I grew up with a father who always had some kind of camera with him, and I remember the first photo I took, of my dog, with a little Brownie, in grade school. After college, I became serious about photography, originally working with film cameras but fully embracing digital photography in the late 1990s. I was an early member of the photo-sharing site, Flickr, and, as a discipline, I have posted roughly one photo a day to my Flickr photostream since 2005. My body of work is extensive, evolving over more than 40 years of active pursuit. My showcase website includes much of what I consider my best images and some short vignettes to accompany some of my photos, my way of blending visual and verbal imagery, right and left brain in concert.

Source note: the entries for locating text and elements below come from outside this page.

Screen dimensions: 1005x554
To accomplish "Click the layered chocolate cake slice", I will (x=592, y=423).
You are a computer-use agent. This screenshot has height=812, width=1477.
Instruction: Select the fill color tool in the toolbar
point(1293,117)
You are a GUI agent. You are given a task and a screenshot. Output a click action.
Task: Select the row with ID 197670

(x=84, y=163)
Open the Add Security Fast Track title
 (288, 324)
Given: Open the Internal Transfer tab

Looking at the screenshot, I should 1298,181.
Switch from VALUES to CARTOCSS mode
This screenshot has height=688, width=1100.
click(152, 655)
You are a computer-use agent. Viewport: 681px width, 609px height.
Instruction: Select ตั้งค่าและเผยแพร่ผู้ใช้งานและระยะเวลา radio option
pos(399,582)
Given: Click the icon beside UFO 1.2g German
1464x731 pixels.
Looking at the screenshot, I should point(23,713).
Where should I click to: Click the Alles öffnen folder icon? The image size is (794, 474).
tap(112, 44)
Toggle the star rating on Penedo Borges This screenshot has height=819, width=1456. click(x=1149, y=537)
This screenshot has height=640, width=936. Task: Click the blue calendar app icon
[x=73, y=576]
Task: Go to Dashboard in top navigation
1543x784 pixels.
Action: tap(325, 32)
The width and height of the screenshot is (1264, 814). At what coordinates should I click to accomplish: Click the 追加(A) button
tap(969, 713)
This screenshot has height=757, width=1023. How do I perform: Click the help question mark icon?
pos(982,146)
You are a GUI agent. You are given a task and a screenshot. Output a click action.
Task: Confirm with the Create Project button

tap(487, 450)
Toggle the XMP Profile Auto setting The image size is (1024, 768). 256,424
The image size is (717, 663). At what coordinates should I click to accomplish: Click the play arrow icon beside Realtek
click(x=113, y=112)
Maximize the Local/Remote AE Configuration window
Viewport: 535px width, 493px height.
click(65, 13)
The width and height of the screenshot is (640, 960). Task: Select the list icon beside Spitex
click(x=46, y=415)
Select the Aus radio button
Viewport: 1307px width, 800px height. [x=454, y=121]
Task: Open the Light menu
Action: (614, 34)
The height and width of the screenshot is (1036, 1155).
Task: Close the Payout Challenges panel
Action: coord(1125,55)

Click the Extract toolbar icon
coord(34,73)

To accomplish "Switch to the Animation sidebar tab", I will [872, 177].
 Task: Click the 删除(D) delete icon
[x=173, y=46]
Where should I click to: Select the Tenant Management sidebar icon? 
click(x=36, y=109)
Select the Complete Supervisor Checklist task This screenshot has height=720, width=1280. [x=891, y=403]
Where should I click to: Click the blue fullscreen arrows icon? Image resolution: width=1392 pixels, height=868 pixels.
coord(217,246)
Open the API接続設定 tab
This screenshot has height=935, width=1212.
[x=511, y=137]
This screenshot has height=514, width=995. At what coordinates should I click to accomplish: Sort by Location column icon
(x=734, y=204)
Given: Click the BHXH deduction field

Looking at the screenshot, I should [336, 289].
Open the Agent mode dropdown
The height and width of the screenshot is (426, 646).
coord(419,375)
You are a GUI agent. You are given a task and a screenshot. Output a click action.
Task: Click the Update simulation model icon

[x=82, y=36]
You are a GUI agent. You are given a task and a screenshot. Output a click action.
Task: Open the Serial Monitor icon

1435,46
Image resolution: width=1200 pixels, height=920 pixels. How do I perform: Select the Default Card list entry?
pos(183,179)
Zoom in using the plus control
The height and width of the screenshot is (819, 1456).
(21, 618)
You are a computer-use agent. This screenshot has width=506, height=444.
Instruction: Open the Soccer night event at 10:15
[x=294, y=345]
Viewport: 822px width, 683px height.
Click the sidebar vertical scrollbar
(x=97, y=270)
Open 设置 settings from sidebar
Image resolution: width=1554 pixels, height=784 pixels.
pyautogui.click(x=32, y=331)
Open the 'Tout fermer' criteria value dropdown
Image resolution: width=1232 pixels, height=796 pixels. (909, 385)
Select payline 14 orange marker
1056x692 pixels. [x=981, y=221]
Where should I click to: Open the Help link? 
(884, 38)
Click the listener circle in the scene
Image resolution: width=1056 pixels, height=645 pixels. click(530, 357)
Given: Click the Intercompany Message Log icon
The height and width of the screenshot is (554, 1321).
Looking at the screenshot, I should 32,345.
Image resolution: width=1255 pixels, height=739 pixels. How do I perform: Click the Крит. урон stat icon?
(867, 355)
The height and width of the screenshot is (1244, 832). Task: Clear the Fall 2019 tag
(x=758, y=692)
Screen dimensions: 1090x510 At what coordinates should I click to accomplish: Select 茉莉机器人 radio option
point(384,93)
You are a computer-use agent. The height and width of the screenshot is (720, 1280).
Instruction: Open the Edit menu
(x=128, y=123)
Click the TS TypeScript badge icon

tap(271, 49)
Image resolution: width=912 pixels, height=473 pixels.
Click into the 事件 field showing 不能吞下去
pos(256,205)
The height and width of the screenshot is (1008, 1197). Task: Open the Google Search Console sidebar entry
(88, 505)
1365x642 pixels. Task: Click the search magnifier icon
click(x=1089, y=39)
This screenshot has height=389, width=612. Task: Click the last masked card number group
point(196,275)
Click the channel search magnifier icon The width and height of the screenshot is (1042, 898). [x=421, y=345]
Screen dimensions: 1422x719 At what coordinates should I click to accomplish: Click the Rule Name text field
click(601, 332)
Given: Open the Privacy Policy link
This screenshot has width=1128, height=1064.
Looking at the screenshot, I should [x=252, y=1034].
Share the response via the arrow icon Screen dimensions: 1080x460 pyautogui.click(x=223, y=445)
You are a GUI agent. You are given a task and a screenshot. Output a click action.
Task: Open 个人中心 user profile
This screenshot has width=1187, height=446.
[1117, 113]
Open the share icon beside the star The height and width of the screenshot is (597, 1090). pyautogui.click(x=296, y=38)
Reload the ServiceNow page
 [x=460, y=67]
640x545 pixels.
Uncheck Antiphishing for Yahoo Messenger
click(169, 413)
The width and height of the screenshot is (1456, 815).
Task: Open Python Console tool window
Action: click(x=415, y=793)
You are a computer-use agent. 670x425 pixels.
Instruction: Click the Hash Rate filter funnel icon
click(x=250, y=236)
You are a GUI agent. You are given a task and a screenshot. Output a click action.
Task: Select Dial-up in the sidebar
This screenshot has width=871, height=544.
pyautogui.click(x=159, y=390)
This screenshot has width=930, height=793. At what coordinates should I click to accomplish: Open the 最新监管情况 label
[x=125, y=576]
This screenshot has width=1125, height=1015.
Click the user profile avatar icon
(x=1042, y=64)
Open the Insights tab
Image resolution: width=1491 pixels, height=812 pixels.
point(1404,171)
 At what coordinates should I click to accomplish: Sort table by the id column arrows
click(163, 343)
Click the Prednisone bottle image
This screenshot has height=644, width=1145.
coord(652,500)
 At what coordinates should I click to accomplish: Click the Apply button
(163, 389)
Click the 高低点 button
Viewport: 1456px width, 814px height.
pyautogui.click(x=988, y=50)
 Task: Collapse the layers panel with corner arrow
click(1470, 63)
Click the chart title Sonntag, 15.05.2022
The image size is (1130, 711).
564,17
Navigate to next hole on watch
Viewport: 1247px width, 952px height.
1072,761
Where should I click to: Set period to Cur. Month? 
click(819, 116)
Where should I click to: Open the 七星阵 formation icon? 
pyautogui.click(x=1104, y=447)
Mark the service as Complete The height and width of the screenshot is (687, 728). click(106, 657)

I retired in 2019 after a career as a behavioral research scientist studying sleep and circadian rhythms, primarily in children and adolescents. My science and photography required me to develop and hone my abilities to observe, be it patterns of behavior, patterns

of light and darkness, the detail of a caterpillar's skin, or the stretch of a mountain range below storm clouds. Both have also enabled me to visit that magical place where the intensity of focus puts me squarely in the present moment and utterly involved with the object of that focus.

 


I seek to portray the drama in the world around me, whether in the interplay of light and dark in city nightscapes, in the shadows and deep rich old-world colors in indirectly lit rooms, or small instantaneous moments of street life. I aim to capture images that might suggest stories or that lead the viewer to their own stories or into their imaginations. I'm not a purist and alter my photos at will. I figure the first alteration to the scene comes when I pull out my camera and choose my frame; the second comes when I choose the settings. It's all down or up-hill from there.